The Seditious Potential Of The Smile: Me_asure
Ahead of their commission launch and artist talk at FACT tonight, we catch up with Culture Lab’s Tom Schofield and John Bowers about the dangers of categorising people, tech politics and Big Brother…
Your new interactive artwork, me_asure, is able to read our faces and tells us things about who we are… Can you explain more about what type of information it will know? How can it predict these things?
John Bowers: me_asure brings together 21st century face recognition and measurement techniques with 19th century writings on physiognomy, the attempt to read mental ‘faculties’ from an analysis of the face, much like phrenology analyses the overall shape of the skull.
Tom Schofield: me_asure is based on live measurement of the face using computer vision. We see analogies, more than analogies actually, between contemporary analytical techniques and their historical forebears.
JB: We are interested in staging this clash of the old and the new, using digital media to bring out the fact that people have long been obsessed with the idea that the face reveals the nature of the person — whether we are talking about 19th century speculations by men of learning, or 21st century applications for national security purposes, or attempts like Tesco’s recent trials of face analysis to deliver people age and gender-targeted advertising.

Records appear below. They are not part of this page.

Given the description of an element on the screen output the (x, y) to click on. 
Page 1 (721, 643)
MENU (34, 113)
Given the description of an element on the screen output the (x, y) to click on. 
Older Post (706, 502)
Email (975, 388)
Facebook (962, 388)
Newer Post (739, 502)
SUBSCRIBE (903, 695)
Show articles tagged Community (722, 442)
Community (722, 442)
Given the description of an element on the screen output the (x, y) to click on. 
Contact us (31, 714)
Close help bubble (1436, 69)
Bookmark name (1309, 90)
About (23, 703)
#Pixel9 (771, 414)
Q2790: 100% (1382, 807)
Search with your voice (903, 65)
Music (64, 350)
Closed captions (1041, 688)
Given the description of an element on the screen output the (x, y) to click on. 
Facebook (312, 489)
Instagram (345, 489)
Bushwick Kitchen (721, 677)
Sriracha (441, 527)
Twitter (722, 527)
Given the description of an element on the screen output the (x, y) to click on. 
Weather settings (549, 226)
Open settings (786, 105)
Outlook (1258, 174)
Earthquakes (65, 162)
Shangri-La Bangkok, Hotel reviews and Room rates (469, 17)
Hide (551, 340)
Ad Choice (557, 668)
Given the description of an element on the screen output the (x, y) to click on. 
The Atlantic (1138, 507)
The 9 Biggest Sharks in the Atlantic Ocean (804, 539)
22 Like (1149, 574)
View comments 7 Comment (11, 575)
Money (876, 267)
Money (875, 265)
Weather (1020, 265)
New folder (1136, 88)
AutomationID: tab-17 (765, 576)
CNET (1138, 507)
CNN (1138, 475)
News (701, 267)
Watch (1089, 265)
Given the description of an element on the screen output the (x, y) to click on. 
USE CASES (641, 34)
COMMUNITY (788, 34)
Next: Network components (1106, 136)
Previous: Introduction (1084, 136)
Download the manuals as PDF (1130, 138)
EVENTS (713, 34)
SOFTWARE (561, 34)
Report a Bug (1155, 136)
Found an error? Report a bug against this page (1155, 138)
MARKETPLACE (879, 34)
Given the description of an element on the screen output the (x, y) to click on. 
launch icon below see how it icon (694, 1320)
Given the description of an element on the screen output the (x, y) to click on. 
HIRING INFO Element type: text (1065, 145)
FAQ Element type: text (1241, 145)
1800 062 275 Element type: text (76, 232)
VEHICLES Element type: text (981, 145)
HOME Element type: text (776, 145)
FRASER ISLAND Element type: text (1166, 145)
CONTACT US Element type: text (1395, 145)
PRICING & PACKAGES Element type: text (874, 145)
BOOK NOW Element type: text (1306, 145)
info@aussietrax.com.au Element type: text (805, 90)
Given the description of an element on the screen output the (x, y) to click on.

What categories are you using and why?
JB: We take various measurements of facial features and relate these directly into 19th century physiognomy. In particular, we have been using a text by a J. W. Redfield, MD, published in 1848. He’s our third collaborator on this project. We can make approximations to 48 of his mental faculties.
These faculties are sometimes charmingly quaint. He thinks for example that we have a faculty called ‘Love Of Climbing’. Other times they manifest the kind of gendered, nationalist and racial prejudices we might expect from a 19th century colonial text. Yet other times, they relate to more abstract ideas about mental functioning. So there is a variety of categories we can read into the face: from the capability for abstract reasoning, through the capacity for religious devotion, to a tolerance for hard work.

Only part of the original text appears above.